Parsing theory has been around for quite a long time, but it is often thought of as magic by the swarms of people who haven’t bothered to read about it, and see how plain and dry it actually is. Algorithms for parsing [LR(k)][1] grammars (meaning Left-to-right, Right-most derivation, k tokens lookahead) for instance, normally just traverse a state machine that was computed before hand (either by hand, or by using a parser generator such as [bison][2] or [yacc][3]). Sure, there are many things to trip on, tedious to track down ambiguities, and other issues, but the general theory of parsing has remained unchanged for years–one might say, it is a solved problem.1
When learning about parsing for the first time though, the idea of a [recursive descent parser][5] is often taught first. Recursive descent parsers, are relatively simple to reason about, to write and to shoot yourself in the foot with. A simple [LL(1)][6] parser (meaning Left-to-right, Left-most derivation, 1 token lookahead), for instance, can’t parse [left-recursive grammars][7], which is the most natural way to write certain types of grammars2. Typically, when writing a recursive descent parser, the author takes the grammar and produces a function for each production (non- terminal). Each function then reads a token and recurses to the other non- terminals in the grammar reachable from the current production. And, eventually, at the end of the function the sub parts will be combined in such a way that a [parse tree][9] will be created.
This sounds boring and tedious, and in fact is. However, there is a useful technique for creating these types of parsers that was developed some time ago3, which involves composing a small set of functions into more meaningful, more advanced parsers. They still suffer from the same problems as your typical recursive descent parser (as presented), but with some other trickery can be made to overcome those deficiencies (we won’t discuss that in this article).
In order to build a parser from the ground up, we need to think about what a
parser actually is. In some sense, it is really just a function that takes an
input string and produces some result. That result, in order to make any
progress should contain the leftover string after consuming some part of it,
or in the case of error (i.e. incorrect input), return some value indicating
failure. In Python, a natural way to encode both results would be to use
(_"matched string"_, _"leftover string"_) or None. For sanity’s sake, let
us refer to functions which match this criteria as parser functions.
To start off, we’ll write a useful parser function, which at first glance
seems pointless, anychar. anychar matches any (no trickery here!)
character so long as there is at least one character left in the input string.
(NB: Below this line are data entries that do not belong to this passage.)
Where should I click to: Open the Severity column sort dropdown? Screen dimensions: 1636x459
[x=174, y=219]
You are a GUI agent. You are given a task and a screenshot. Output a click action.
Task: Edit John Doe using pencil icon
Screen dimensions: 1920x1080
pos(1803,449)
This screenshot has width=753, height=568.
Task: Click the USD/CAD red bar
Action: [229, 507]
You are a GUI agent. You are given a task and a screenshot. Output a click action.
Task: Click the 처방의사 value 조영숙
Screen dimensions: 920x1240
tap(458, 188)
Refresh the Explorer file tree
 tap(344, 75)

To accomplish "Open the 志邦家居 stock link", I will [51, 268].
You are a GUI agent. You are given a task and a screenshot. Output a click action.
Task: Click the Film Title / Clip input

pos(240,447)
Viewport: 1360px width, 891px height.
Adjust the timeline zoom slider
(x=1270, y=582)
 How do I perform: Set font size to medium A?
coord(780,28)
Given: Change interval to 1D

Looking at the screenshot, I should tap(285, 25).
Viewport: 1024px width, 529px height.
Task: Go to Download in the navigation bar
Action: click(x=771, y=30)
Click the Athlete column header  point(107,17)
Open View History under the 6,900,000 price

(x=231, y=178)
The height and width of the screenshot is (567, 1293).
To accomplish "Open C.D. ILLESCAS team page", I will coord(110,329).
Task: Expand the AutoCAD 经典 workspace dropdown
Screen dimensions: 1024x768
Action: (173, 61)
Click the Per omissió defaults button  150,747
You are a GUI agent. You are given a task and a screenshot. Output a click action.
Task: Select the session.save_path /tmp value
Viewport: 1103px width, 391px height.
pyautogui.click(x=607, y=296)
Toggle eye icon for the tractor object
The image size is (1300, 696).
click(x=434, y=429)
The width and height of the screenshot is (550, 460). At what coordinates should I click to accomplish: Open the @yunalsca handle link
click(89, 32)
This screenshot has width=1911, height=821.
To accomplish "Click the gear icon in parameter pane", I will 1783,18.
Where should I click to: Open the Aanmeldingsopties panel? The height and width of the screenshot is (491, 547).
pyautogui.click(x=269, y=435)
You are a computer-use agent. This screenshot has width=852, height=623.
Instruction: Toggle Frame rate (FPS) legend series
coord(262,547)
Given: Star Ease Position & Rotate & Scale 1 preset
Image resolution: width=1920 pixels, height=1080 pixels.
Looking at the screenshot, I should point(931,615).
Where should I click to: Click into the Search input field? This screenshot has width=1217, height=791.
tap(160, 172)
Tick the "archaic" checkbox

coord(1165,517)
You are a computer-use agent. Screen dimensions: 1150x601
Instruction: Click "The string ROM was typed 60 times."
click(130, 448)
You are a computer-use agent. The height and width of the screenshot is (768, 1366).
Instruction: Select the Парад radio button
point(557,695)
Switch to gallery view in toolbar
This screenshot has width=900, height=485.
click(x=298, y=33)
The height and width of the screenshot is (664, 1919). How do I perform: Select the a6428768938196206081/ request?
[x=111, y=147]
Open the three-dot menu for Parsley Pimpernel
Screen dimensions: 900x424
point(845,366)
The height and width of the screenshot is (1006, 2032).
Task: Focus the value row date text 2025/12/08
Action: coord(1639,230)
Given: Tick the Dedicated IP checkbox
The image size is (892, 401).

(Note: we’ll use the variable strn to always refer to the input string,
which represents the string left to parse.)
def anychar(strn):
if strn == "":
return None
return (strn[0], strn[1:])
It is easy to see that the result of this parser function matches our
encoding. If there are no characters left in strn, then we return the
failure condition, None, otherwise we return a tuple of what we parsed, and
the rest of the string which we didn’t parse.
It becomes more useful when we pair anychar with a test against the
character it consumes. Enter chartest, which is a function that creates
another parser function, given a predicate (i.e. a function which returns
True or False).
def chartest(pred):
def _(strn):
c = anychar(strn)
if c and pred(c[0]):
return (c[0], c[1])
return None
return _
In order to use chartest, we pass it a predicate, like so:
>>> chartest(lambda x: x == 'a')('abc')
('a', 'bc')
To see what happened, remember that chartest creates a new parser
function. With that, we just call the new parser function with the rest of the
input string 'abc'. The result indicates success, because an 'a' was
discovered as the first character. If we were unsuccessful, just like in
anychar, instead of ('a', 'bc'), we’d have seen None returned.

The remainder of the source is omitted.